Python Reading File and Identifying Source of UnicodeDecodeError

Question

I am trying to read a text file using the following statement:

with open(inputFile) as fp:  
    for line in fp:
        if len(line) > 0:
            lineRecords.append(line.strip());

The problem is that I get the following error:

return codecs.charmap_decode(input,self.errors,decoding_table)[0]
UnicodeDecodeError: 'charmap' codec can't decode byte 0x9d in position 6880: character maps to <undefined>

My question is how can I identify exactly where in the file the error is encountered since the position Python gives is tied to the location in the record being read at the time and not the absolution position in the file. So is it the 6,880 character in record 20 or the 6,880 character in record 2000? Without record information, the position value returned by Python is worthless.

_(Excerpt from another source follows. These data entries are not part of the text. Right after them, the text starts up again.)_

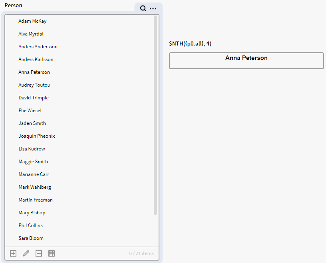
Task: Click the search magnifier icon
Action: tap(143, 8)
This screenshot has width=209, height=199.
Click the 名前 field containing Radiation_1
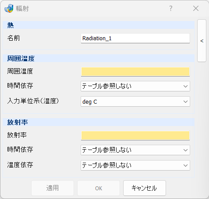click(135, 38)
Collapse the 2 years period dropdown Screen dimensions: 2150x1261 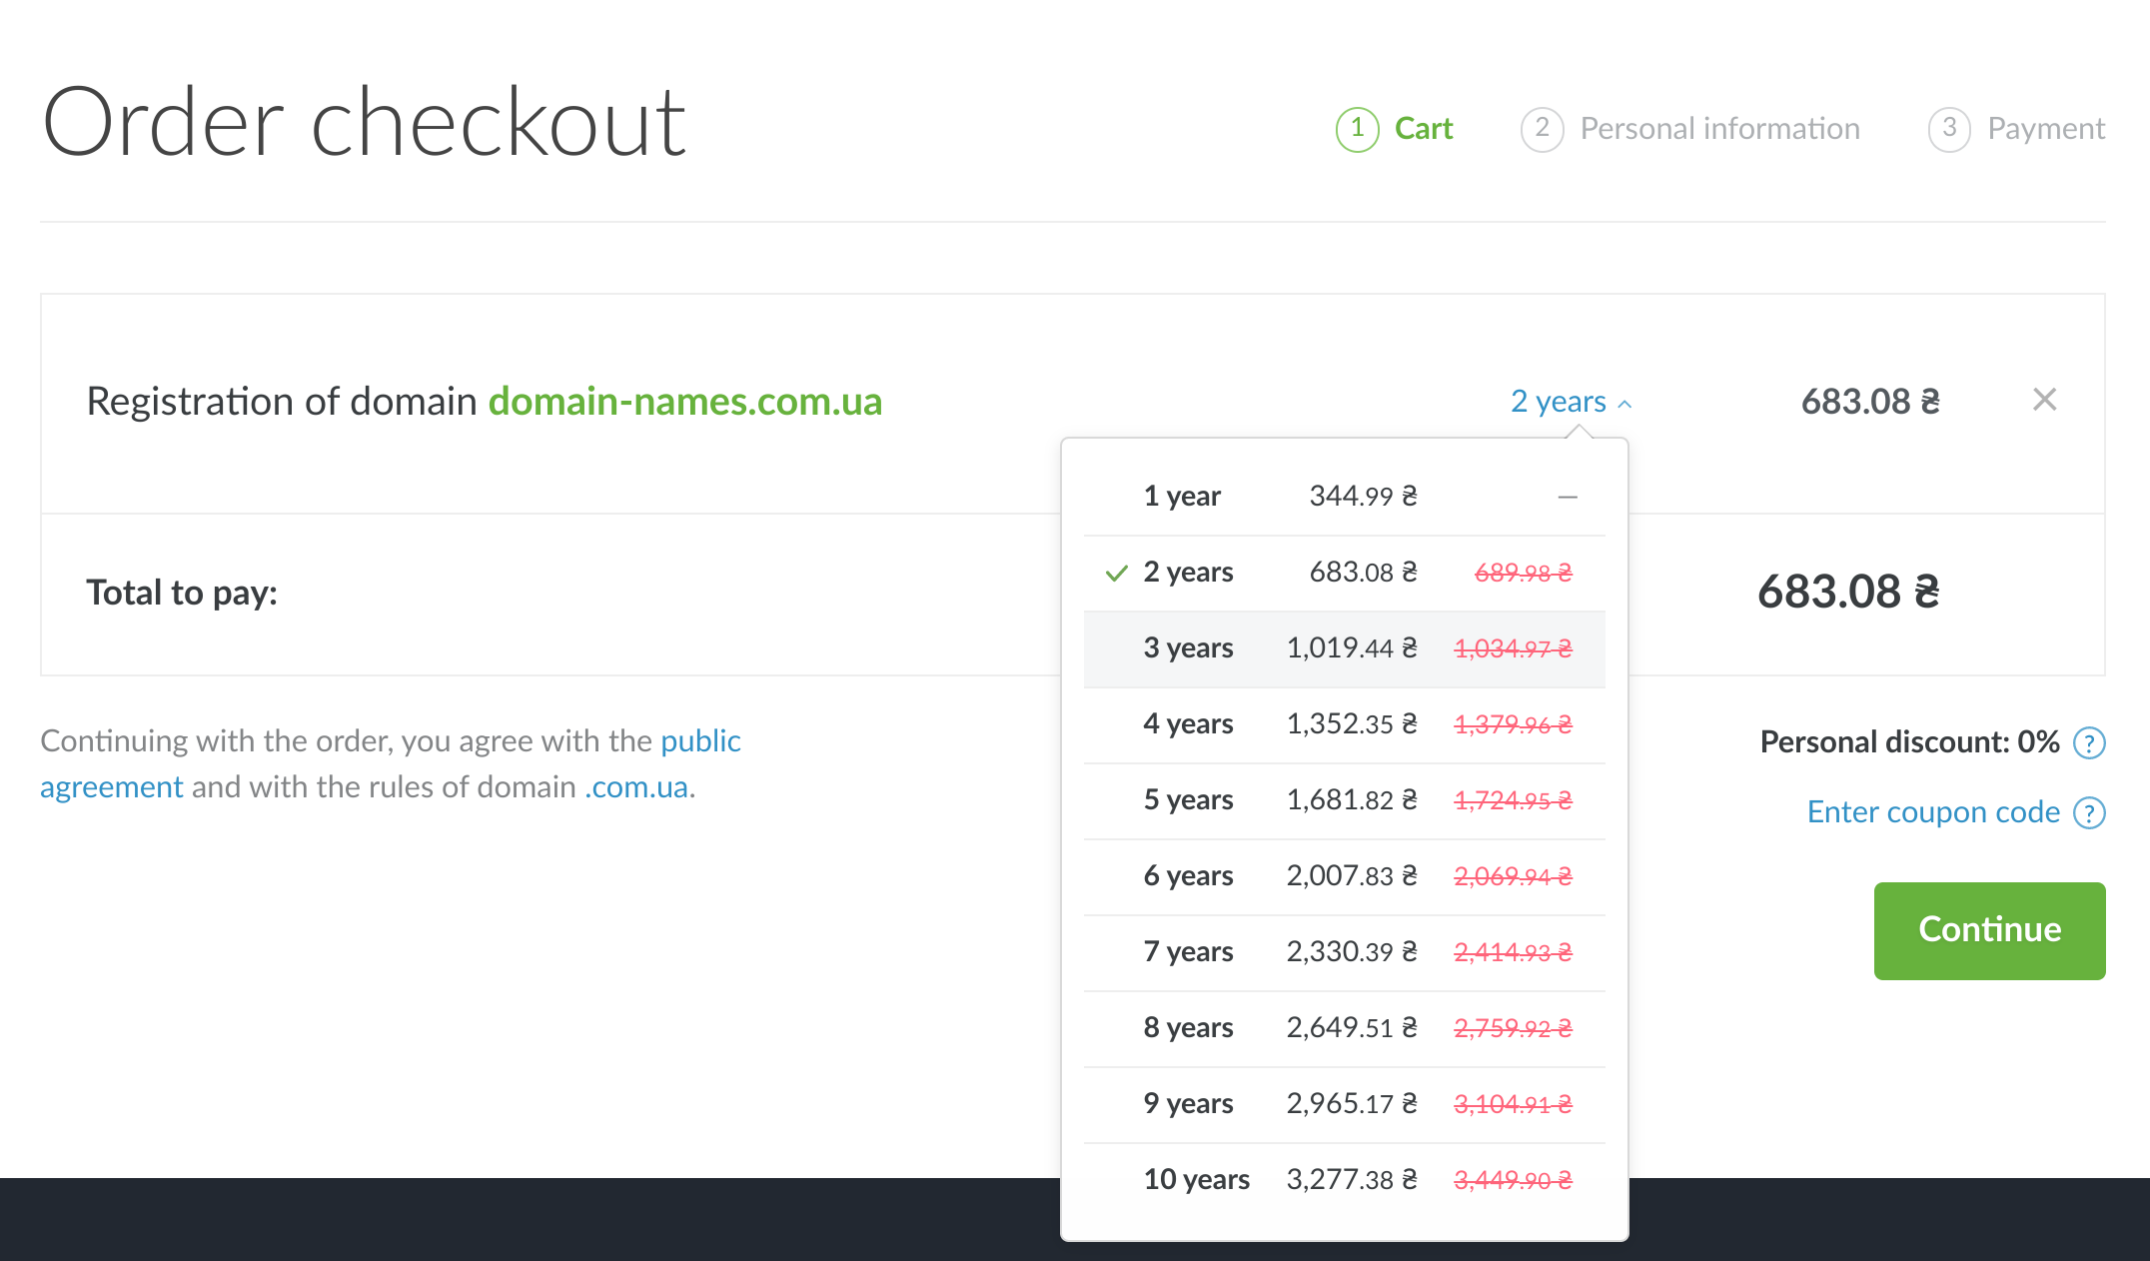pyautogui.click(x=1570, y=402)
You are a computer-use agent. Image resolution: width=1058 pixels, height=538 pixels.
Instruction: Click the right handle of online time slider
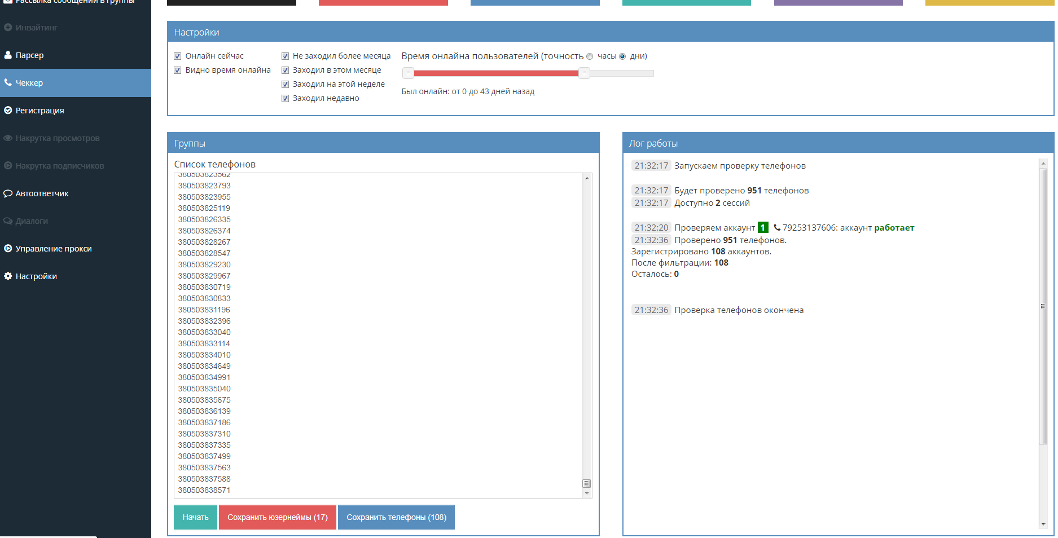585,73
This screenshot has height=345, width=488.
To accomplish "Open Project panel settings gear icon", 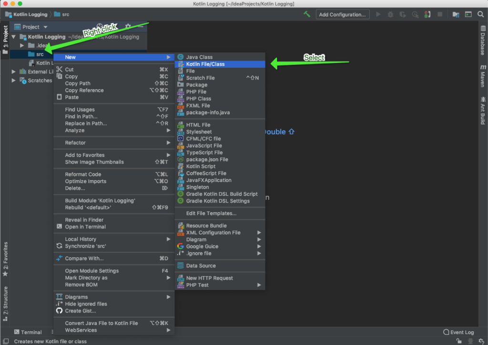I will point(128,27).
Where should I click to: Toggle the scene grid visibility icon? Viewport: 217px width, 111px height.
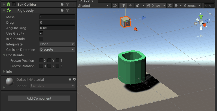158,5
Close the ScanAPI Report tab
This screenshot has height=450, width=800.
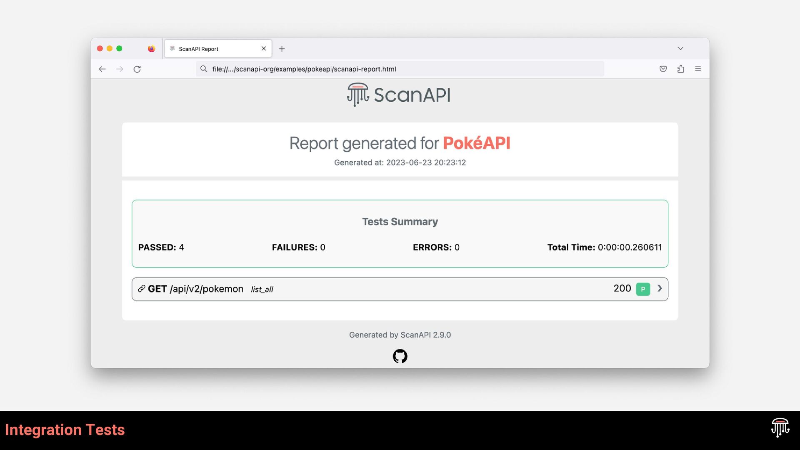(264, 49)

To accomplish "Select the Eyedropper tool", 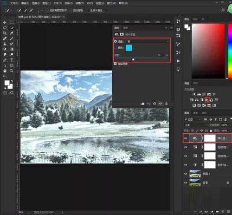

Bottom line: is there a way to get Python to tell me what record it was processing at the time it encountered the error?

(And yes I know that 0x9d is a tab character and that I can do a search for that but that is not what I am after.)

Thanks.

Update: the post at UnicodeEncodeError: 'charmap' codec can't encode - character maps to <undefined>, print function has nothing to do with the question I am asking - which is how can I get Python to tell me what record of the input file it was reading when it encountered the unicode error.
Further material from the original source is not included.